The choices that cap leaves, Mr. Castle said in a telephone interview, is to leave the president's request for spending at the National Institutes of Health unchanged, or to fulfill the goal of doubling it over five years, but shortchange other education and health programs, or to slice a couple of billion dollars from NIH to fund some of those programs.
"I don't think the president's budget can pass as is, unless they twist arms, but otherwise they're talking about a reallocation of funds," he said. "I think everybody basically supports the concept of doubling NIH funding in five years, and this is the fifth year. Essentially, you're in a Catch-22."
Rep. C.W. Bill Young, Florida Republican and Appropriations Committee chairman, also opposed the deal in July, but John Scofield, a spokesman for Mr. Young and the committee, said a bill is ready to go directly to the floor immediately if need be.
At that point, it would be up to Republican leaders to deliver the votes, Mr. Castle said.
The Senate Appropriations Committee approved its own Labor-HHS-Education bill on July 18, and it is now awaiting floor action. It calls for spending $134.3 billion.
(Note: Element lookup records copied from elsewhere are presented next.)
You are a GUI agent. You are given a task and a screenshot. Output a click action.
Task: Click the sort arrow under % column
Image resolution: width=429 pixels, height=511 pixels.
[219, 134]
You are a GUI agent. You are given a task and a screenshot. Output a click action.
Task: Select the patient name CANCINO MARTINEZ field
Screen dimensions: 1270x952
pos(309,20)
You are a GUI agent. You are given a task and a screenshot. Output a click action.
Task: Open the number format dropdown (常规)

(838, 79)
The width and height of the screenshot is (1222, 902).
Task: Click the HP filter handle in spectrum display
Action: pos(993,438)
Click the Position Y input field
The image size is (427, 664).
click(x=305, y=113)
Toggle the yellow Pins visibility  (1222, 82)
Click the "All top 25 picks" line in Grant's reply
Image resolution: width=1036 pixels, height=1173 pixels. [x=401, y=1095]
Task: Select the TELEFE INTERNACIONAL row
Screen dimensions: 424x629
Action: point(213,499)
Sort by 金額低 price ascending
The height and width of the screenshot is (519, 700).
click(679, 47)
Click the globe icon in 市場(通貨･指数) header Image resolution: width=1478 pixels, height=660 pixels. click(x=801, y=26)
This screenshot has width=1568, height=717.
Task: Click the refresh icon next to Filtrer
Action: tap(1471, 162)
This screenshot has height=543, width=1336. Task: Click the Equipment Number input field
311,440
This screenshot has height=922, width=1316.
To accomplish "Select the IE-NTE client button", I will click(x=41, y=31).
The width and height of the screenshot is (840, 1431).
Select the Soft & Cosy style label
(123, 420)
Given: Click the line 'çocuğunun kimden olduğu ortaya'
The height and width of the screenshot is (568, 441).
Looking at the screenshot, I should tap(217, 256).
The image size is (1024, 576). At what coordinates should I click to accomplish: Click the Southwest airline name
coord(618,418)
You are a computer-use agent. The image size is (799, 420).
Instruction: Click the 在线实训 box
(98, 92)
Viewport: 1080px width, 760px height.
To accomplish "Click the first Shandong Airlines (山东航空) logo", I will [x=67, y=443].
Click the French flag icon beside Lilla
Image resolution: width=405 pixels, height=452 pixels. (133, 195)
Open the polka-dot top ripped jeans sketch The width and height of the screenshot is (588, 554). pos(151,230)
Of the 13 yearly appropriations bills, the full Senate has passed three: defense, military construction and legislative spending. The full House has passed five spending bills, including the same three as the Senate, and members likely will approve a conference to iron out differences in the military construction and defense bills this week.
Still, with about a month left until Congress is scheduled to adjourn so members can go back to campaign for election, chance are slim that all the bills will be passed by both houses and the differences worked out.
Some members are already speculating about which spending bills will be part of a continuing resolution to keep government operating during the election recess.